What happens if I don’t get funding?

Most new car contracts are subject to financing. So if things don’t work out based on the new lending criteria, you should be able to walk away. Whether you can get your deposit back depends on the dealer and the existing regulations.

I am looking at a used car, is this still a problem?

Yes, and maybe more.



Many used cars command prices that are much higher than traditional depreciation can account for, meaning you’re paying “above the odds” for a car that’s already a defined price. If the market changes at all and used prices go down a bit, you might find that you have more financial debt than your car will ever be worth, and that’s a terrible position.

This unenviable situation is often referred to as “loan jail” because even selling the car won’t bring you enough money to pay off the loan.

You mentioned a benefit – what is it?

The increasing difficulty in financing will mean that some buyers will not be able to accept their new vehicle. This may open up opportunities for other buyers who are further down the waiting list (or not yet on it) to get into a car sooner than expected.

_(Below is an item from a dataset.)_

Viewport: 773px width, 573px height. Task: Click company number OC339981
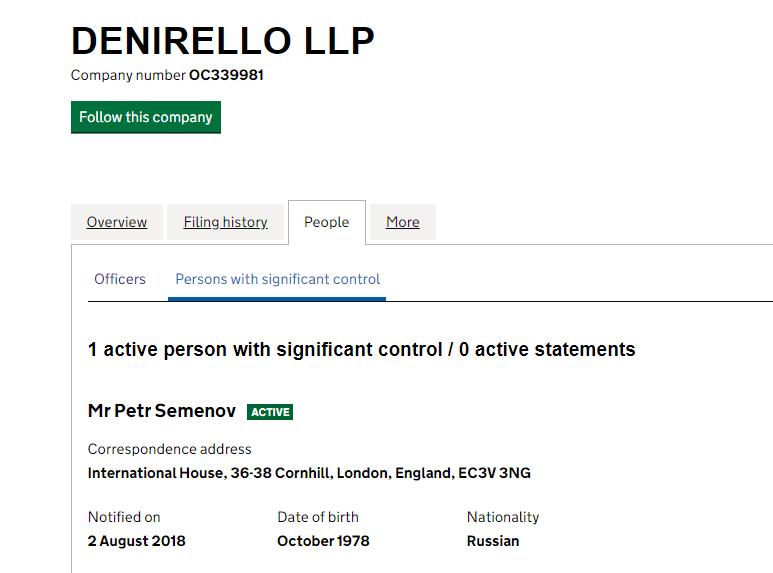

Especially if you have cash on hand.

Of course, this may mean you need to be flexible on specs, but it could be beneficial to contact your local retailer now, especially if you have an order in the queue.

Does this mean that cars will become cheaper or more expensive?

Global inflation and rising material supply and vehicle production costs have pushed almost all new car prices higher, while a lack of new car supply combined with increased consumer demand has also pushed used car prices higher.



While we don’t see new car prices changing favorably any time soon, we do think the used car market may have peaked, with buyers perhaps reconsidering a purchase until things settle down a bit, which is in The combination with more and more new stocks can lead to used prices normalizing somewhat.

As a reminder, none of this should be taken as financial advice, and if you feel you need to speak to someone before making a major financial decision (such as buying a car), please speak to your lender or financial advisor.

James Ward

James has been part of the digital publishing landscape in Australia since 2002 and has worked in the automotive industry since 2007. He joined CarAdvice in 2013, left the company in 2017 to work at BMW and then returned in late 2019 to take over the content leadership of Drive.